A atriz paraguaia Ana Brun foi homenageada no Festival de Cinema Sul-Americano (Cinesur) e, nesta segunda-feira (28), eternizou sua marca na cidade, deixando suas mãos impressas em uma nova atração turística. Premiada no Festival de Berlim com o Urso de Prata por sua atuação em As Herdeiras, Ana Brun se tornou a primeira artista a ter seu nome na calçada da fama de Bonito (MS).

A Calçada das Pegadas da Memória do Cinema Sul-Americano, inspirada na famosa calçada de Los Angeles, nos Estados Unidos, possui um toque regional: ao lado das mãos da atriz, há a impressão das patas de um tamanduá-mirim, animal típico do Pantanal.
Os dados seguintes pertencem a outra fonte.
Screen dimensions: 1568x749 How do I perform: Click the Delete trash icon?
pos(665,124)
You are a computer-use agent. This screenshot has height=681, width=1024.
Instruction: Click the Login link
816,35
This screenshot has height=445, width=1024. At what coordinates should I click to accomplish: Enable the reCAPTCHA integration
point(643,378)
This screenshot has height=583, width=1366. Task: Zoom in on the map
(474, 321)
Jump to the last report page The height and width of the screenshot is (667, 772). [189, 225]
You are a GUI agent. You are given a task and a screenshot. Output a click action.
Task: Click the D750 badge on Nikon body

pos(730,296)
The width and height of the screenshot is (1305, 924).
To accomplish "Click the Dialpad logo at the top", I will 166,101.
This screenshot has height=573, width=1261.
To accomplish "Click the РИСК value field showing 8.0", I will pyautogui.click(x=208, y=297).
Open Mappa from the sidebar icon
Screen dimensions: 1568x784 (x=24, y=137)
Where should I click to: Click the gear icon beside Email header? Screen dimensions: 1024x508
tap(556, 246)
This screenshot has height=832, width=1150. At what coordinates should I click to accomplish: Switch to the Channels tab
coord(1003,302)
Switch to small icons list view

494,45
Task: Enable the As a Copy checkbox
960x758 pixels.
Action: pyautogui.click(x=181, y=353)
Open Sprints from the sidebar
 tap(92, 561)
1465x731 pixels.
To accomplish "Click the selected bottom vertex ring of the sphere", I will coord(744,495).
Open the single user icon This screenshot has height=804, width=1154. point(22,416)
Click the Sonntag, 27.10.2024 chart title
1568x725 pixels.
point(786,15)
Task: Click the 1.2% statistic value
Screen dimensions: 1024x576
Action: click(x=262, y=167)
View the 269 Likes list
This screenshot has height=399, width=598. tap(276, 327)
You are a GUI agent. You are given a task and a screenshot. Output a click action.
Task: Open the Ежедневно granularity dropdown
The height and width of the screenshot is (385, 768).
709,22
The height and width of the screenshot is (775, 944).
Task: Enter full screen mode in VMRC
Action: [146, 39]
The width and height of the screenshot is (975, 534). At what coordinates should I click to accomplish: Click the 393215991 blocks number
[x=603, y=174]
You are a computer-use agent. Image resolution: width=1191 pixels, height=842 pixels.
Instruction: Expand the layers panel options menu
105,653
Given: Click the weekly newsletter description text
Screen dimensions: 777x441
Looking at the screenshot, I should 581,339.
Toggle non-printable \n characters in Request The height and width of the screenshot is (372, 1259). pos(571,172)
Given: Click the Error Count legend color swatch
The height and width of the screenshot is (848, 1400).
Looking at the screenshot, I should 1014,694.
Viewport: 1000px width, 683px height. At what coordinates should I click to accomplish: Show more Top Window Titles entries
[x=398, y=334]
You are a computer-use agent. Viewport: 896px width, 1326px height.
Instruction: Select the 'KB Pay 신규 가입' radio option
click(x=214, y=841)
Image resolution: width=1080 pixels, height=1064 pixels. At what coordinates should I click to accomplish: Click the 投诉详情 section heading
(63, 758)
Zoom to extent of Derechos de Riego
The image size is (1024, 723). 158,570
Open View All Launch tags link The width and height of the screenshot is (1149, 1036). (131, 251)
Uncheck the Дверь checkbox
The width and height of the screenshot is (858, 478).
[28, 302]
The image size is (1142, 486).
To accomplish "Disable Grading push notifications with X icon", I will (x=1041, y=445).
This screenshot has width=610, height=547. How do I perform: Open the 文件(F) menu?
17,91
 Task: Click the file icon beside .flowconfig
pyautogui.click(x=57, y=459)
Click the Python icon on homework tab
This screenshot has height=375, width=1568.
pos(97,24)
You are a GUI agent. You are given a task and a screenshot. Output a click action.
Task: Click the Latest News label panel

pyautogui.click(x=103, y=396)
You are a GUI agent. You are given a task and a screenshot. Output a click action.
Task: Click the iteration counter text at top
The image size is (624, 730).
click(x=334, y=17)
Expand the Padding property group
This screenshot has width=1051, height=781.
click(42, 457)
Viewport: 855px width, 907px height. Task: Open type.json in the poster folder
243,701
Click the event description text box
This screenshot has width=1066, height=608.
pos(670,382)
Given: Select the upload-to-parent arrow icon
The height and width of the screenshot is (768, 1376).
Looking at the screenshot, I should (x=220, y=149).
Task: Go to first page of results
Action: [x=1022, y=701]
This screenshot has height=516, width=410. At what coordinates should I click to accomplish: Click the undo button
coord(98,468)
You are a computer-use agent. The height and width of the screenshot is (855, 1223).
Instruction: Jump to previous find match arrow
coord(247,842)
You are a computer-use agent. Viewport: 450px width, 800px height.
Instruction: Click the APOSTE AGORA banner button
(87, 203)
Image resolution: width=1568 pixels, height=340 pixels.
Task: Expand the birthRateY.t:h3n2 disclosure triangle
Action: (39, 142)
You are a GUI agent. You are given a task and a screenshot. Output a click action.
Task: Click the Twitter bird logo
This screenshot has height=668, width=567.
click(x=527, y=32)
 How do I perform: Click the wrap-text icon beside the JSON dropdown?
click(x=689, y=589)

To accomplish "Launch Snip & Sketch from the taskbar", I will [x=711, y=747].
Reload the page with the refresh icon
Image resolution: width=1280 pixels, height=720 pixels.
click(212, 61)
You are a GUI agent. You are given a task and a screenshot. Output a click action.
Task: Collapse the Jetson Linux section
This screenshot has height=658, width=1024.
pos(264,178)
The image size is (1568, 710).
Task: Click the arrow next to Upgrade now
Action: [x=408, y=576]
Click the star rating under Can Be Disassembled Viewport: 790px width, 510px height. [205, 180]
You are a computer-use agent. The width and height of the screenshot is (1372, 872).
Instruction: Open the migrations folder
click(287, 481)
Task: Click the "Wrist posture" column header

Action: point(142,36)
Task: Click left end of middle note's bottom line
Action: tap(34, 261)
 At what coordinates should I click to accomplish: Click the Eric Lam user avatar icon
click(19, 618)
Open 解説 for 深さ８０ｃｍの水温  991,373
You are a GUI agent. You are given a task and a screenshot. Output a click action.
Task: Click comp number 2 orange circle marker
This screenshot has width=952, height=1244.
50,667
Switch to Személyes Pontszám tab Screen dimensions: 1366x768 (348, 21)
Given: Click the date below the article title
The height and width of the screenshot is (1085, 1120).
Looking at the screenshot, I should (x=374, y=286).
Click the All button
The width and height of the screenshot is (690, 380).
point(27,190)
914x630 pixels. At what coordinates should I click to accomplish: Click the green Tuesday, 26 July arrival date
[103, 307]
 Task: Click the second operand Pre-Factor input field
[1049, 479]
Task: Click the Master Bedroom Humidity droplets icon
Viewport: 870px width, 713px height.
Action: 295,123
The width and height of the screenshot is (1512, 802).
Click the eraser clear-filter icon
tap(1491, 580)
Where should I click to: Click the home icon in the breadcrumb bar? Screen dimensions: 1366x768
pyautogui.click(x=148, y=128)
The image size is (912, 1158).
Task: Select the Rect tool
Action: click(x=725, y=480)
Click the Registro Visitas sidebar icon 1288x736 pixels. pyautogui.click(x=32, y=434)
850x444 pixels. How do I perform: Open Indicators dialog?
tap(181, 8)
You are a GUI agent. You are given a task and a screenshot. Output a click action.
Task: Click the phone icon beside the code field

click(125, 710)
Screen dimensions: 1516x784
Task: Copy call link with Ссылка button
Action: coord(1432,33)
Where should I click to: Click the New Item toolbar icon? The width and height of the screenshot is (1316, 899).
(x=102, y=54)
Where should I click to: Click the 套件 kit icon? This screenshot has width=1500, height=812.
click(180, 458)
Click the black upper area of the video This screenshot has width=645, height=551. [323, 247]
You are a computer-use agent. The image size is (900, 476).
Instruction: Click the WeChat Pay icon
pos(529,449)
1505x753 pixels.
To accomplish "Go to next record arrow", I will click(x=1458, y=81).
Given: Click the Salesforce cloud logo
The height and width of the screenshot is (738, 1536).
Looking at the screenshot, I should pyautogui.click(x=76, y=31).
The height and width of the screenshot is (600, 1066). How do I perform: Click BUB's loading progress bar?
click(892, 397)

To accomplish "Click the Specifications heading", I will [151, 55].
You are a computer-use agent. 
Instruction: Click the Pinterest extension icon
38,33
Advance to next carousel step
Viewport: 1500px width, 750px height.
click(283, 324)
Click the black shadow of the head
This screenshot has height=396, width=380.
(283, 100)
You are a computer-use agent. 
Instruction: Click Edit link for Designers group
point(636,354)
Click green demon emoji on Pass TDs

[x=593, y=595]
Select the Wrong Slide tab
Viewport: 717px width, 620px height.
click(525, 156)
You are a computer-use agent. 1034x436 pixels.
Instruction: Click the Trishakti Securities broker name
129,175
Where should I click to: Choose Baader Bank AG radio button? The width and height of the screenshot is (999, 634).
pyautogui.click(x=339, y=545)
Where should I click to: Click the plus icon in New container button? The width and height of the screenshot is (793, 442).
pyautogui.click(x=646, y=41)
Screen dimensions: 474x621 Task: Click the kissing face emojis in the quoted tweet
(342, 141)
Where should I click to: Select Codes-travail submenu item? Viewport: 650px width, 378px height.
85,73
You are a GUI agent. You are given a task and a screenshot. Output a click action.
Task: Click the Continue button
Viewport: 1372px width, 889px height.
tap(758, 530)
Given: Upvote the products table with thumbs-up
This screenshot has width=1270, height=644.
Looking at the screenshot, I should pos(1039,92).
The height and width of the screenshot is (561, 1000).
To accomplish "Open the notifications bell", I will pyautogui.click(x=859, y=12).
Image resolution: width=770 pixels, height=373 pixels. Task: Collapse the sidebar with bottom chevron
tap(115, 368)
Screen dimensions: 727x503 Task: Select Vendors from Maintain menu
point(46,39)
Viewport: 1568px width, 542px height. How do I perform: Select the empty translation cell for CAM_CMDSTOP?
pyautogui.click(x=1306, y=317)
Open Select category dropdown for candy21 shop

“Estou muito emocionada, orgulhosa e feliz”, declarou a atriz à Agência Brasil. Ela também comentou sobre a ideia do prefeito de Bonito de incluir sua impressão digital em um local dedicado à proteção dos animais do Pantanal.
A calçada da fama de Bonito busca unir natureza, arte e memória.
Segundo o diretor do Cinesur, Nilson Rodrigues, o projeto simboliza a harmonia entre humanos e o meio ambiente.
“Andamos juntos com os outros seres vivos do planeta”, afirmou Rodrigues durante o evento, onde cinco personalidades do audiovisual sul-americano registraram suas mãos em placas.
“Ao longo dos anos, Bonito registrará esses artistas sul-americanos, brasileiros e sul-mato-grossenses que fazem a história do cinema e do audiovisual. Teremos as patas dos animais ao lado das mãos humanas, celebrando a coexistência em nosso paraíso ecológico. É um lembrete de que somos parte de um todo e precisamos proteger o planeta”, explicou Rodrigues.
Rodrigues ressaltou que a calçada da fama será um importante espaço de memória para a cidade. “Temos que valorizar a nossa trajetória, registrar nossa cultura e o que é simbólico para nós”.
Neste ano, 11 personalidades do audiovisual sul-americano, participantes do Cinesur, deixarão suas marcas em placas de cimento, que serão instaladas na Praça da Liberdade, no centro de Bonito.
“Nossa praça será revitalizada e a calçada da fama será um de seus destaques”, informou o prefeito de Bonito, Josmail Rodrigues.
Além de Ana Brun, Antônio Pitanga, Maeve Jinkings, Jean Thomaz Bernardini e Cecilia Diez também deixaram suas marcas nas placas logo após a atriz.
Ao longo da semana, outras personalidades serão homenageadas: Humberto Espíndola, Claudia Ohana, Thiago Lacerda, José Eduardo Belmonte, Aurélio Michillis e Luiz Carlos Lacerda.
“Bonito se tornará a capital do cinema no futuro”, afirmou o prefeito da cidade.
“Aqui está se inaugurando o coração do cinema em Bonito. Para mim, é uma marca não só das mãos, mas também do coração”, disse Antônio Pitanga à Agência Brasil.
A atriz Maeve Jinkings também expressou sua emoção. “Achei esse projeto inteligente, pois evoca o imaginário de qualquer cinéfilo em relação a Hollywood, mas o transcende com uma identidade local, incluindo as mãos de nossa espécie e as de outras, resgatando a memória da fauna que muitas vezes esquecemos”, afirmou.
“Isso me toca muito, pois ambientalismo é um tema que guia minhas decisões. Fico feliz em ver um festival se organizar em torno de uma ideia que celebra o meio ambiente dessa maneira”, acrescentou a atriz.
As placas são feitas de ferro e um cimento especial, onde as mãos de cada personalidade são gravadas, juntamente com sua assinatura. Cada placa também inclui uma foto do artista, seu nome e a data da gravação. Abaixo da foto, há uma pegada de um animal, com seus nomes popular e científico.
* A repórter viajou a convite do Festival de Cinema Sul Americano Bonito Cinesur 2025.